>>>

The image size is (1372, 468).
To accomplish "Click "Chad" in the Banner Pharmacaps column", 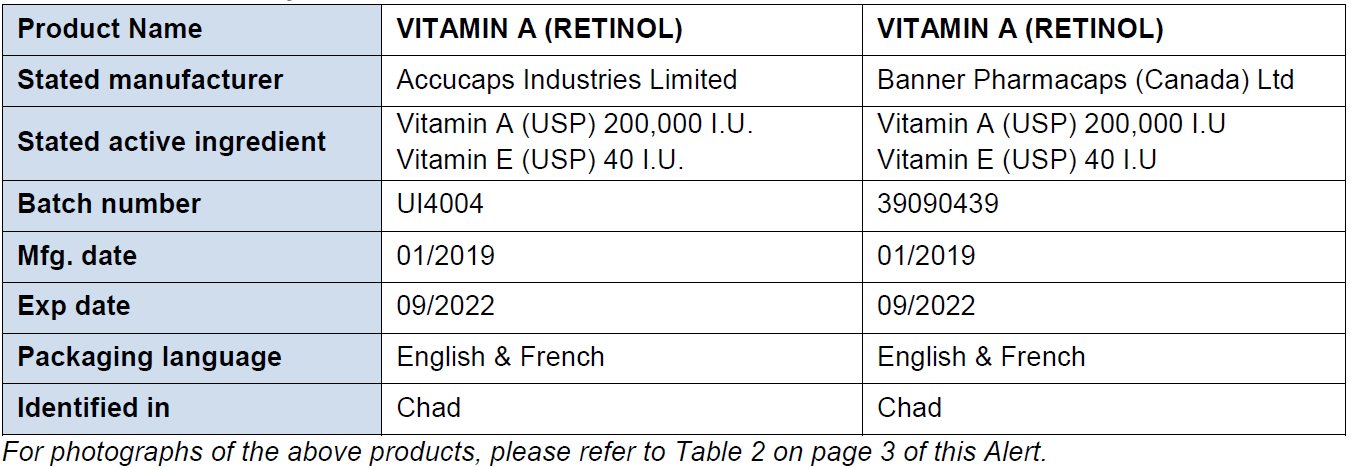I will 909,408.
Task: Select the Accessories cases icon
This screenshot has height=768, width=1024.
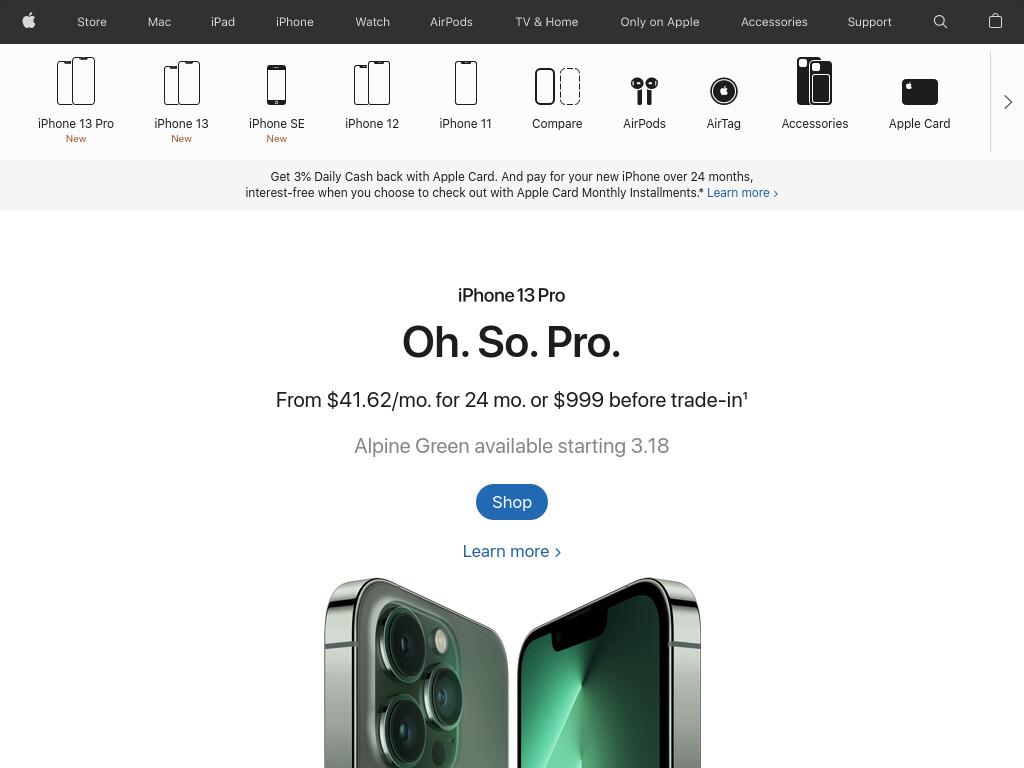Action: pyautogui.click(x=814, y=81)
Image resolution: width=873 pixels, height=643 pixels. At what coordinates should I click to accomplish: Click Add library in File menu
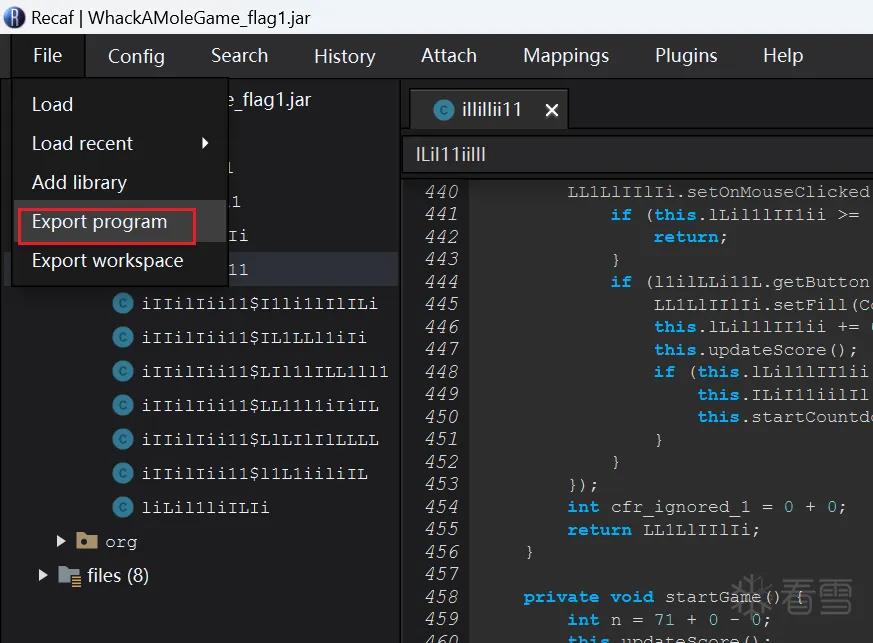79,183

<<<

▸ BRIEF
Write out exactly, with no pictures, each line from the one containing "Image resolution: width=873" through the last line of the listing above, both included.

▸ YOUR SOLUTION
Image resolution: width=873 pixels, height=643 pixels. At what coordinates should I click to accomplish: Click Add library in File menu
79,183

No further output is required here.